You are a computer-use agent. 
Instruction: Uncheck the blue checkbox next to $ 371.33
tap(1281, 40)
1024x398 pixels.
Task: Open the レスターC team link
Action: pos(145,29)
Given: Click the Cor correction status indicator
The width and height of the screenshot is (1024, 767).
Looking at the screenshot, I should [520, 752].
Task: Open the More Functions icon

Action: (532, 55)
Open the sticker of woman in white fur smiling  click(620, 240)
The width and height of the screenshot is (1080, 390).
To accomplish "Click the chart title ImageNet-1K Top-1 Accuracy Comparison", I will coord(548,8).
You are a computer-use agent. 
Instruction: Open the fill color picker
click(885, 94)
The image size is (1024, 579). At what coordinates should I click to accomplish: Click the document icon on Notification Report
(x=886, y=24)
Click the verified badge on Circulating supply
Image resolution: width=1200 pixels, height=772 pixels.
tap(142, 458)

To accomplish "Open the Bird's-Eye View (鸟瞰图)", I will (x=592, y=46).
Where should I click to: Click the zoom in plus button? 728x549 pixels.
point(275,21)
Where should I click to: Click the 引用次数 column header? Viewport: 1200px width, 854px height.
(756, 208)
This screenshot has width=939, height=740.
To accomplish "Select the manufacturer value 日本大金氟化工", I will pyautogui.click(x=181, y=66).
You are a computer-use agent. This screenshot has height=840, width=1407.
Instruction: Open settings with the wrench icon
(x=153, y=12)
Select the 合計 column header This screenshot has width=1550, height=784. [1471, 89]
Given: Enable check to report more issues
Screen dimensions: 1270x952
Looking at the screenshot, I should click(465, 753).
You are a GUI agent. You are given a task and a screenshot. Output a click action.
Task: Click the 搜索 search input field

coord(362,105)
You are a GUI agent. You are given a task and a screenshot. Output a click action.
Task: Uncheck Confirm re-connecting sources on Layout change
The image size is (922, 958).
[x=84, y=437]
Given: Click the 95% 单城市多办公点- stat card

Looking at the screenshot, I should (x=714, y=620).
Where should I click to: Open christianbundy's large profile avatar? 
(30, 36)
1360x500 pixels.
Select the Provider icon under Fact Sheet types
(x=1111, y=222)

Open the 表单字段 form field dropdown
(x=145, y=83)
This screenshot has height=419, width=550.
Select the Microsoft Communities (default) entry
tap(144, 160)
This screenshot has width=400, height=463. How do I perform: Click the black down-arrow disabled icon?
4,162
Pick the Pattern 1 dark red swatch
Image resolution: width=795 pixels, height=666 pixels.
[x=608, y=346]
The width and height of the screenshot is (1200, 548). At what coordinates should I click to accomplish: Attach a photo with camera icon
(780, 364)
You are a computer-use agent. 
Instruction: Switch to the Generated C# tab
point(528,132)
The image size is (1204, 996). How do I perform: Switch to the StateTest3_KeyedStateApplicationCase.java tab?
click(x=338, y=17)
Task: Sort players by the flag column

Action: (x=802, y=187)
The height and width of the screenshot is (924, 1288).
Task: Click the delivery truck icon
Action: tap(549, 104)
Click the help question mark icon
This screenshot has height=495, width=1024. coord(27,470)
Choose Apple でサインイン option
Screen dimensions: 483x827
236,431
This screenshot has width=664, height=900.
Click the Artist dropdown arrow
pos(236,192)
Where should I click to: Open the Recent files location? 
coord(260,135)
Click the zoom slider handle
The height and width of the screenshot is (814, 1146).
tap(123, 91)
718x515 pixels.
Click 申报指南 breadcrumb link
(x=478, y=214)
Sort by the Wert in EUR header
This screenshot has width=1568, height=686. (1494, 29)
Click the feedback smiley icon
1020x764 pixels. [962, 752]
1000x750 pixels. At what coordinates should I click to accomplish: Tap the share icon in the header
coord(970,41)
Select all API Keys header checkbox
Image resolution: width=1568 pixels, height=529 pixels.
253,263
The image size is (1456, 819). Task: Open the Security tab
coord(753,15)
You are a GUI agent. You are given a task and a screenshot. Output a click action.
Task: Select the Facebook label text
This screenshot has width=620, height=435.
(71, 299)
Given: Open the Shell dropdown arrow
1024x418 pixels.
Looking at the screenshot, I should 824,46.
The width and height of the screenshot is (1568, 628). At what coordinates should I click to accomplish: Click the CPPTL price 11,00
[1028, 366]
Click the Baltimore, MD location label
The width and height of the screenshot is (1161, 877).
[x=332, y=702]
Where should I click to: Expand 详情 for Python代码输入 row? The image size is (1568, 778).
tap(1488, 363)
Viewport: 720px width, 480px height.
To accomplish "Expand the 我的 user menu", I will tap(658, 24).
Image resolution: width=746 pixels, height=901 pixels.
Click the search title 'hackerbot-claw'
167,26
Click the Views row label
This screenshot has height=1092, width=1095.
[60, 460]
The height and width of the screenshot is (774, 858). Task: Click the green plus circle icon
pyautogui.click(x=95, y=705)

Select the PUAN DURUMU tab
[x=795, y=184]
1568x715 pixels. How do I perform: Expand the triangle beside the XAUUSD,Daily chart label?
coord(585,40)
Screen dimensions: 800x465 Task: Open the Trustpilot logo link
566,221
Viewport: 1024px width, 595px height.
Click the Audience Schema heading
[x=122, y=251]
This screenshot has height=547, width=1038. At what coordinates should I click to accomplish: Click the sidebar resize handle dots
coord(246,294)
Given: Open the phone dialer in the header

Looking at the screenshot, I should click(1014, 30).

========================================

Task objective
From the first line of the entries above to the line with "Open the sticker", please return every line exactly, keeping both ends.

Finished exercise
You are a computer-use agent. 
Instruction: Uncheck the blue checkbox next to $ 371.33
tap(1281, 40)
1024x398 pixels.
Task: Open the レスターC team link
Action: pos(145,29)
Given: Click the Cor correction status indicator
The width and height of the screenshot is (1024, 767).
Looking at the screenshot, I should [520, 752].
Task: Open the More Functions icon

Action: (532, 55)
Open the sticker of woman in white fur smiling  click(620, 240)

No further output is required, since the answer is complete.